There’s some sense in the ban on bank dividends (although we very much disapprove of dividend controls in general). Regulators clearly want banks to be part of the solution, not the problem – and with 2009 in mind, that’s fair enough. But full on demonising, as Coney points out, is not on.
That’s partly because it’s generally tough on savers – particularly in a world of pensions freedom. It’s also because without honest dividend yields desperate savers will look elsewhere. This will be “manna from heaven for the scammers and phoney savings firms touting their business on the internet.”
But the real problem goes even deeper than that. Dividends are the lifeblood of the financial system – you can muck around with different valuation techniques to your heart’s content, but in the end an equity is worth the present value of the flow of dividend payments (or other income) you expect from it (this is why dividend controls are usually a sell signal). The only thing to really argue about is how you define that present value.
But without a payment or the real expectation of a payment what is an equity actually worth? And why would anyone put money into the public markets? Quite.
That has implications for the way in which business might raise capital (in private markets) and even for inequality (the fall off in growth companies listing could be one driver of wealth inequality). Public markets matter.
I’m extrapolating a lot from a short-term cancellation of bank dividends here. But it is something to watch.
Where to go for income
In the meantime where should you be going for income? You can pick stocks yourself, of course. The sectors where you will see the worst of the dividend cuts are obvious (and also much the same as in 2008-2009) – banks, real estate, metals and mining, hotels, leisure and vehicle components.
Those that will suffer least (or even be able to keep dividends stable or rising are also obvious (and again very 2009) – software, healthcare equipment, healthcare providers, consumer staples, retailing, plus of course very well run firms in any sector with low debt and a good cash reserve.
Look at the likes of Reckitt Benckiser (LSE: RB) – which makes the Dettol products. It is unlikely to find itself in cash flow difficulties in a hurry. However most of us will still want to diversify with a collective investment. I looked at this here earlier in the week.

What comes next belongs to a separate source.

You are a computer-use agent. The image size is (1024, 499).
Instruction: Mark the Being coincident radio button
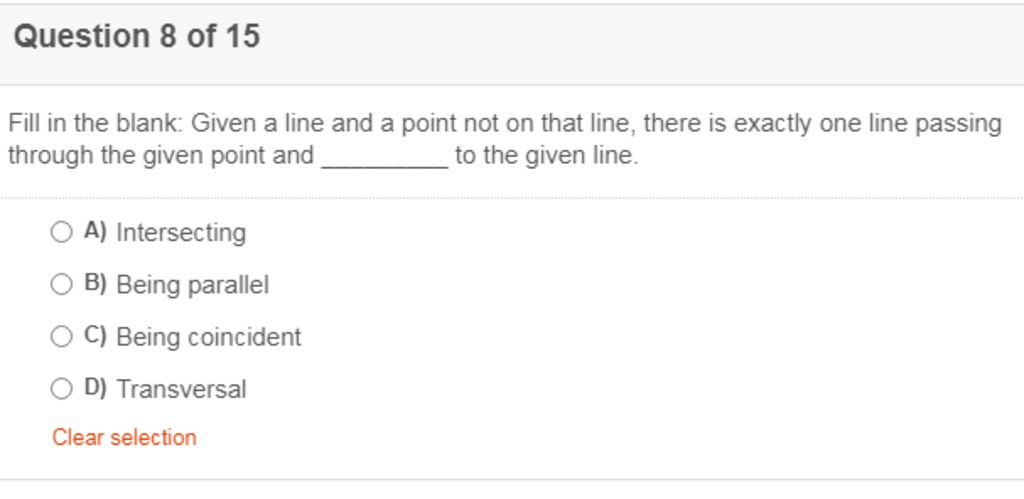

Jonathan Jones and Taha Lokhandwala, writing in the Telegraph, agree with me that looking to investment trusts is a particularly good way to go if it is income that you need. They note that Law Debenture (LSE: LWDB) (one of the trusts in Moneyweek’s investment trust portfolio) has the most reserves (and hence ability to keep paying out its dividend without the board having to get approval to pay out of capital) in the income trust sector. They also suggest JP Morgan Claverhouse (LSE: JCH) and, for those keen to look beyond the UK for income (which you should be – see this week’s magazine for more on why Japan should be an increasingly large part of an income portfolio), Majedie (LSE: MAJE) (although this has had a huge bounce in the last week) and the Aberdeen Diversified Income and Growth trust (LSE: ADIG), which holds gold and property as well as equities and bonds, and is trading at a significant discount to its net asset value.
Another to look at might be the Guinness Global Equity Income Fund. I wrote about this one back in 2013 suggesting it as a small, low cost way to get access to an actively managed source of global income. Today it is a pretty big fund (£0.9bn) and the top performing fund in the IA Global Equity Income Sector since its launch (a zero weighting to the financial sector coming into this crisis will have helped).
It’s also a reminder that those looking for income should be careful not to rely on any one market. The UK has been a high-yield market for some time – but it has also long been a market in which that yield has been at risk. If you want long term sustainable income from quality companies make sure you are with a manager who has diversified globally in companies with strong balance sheets.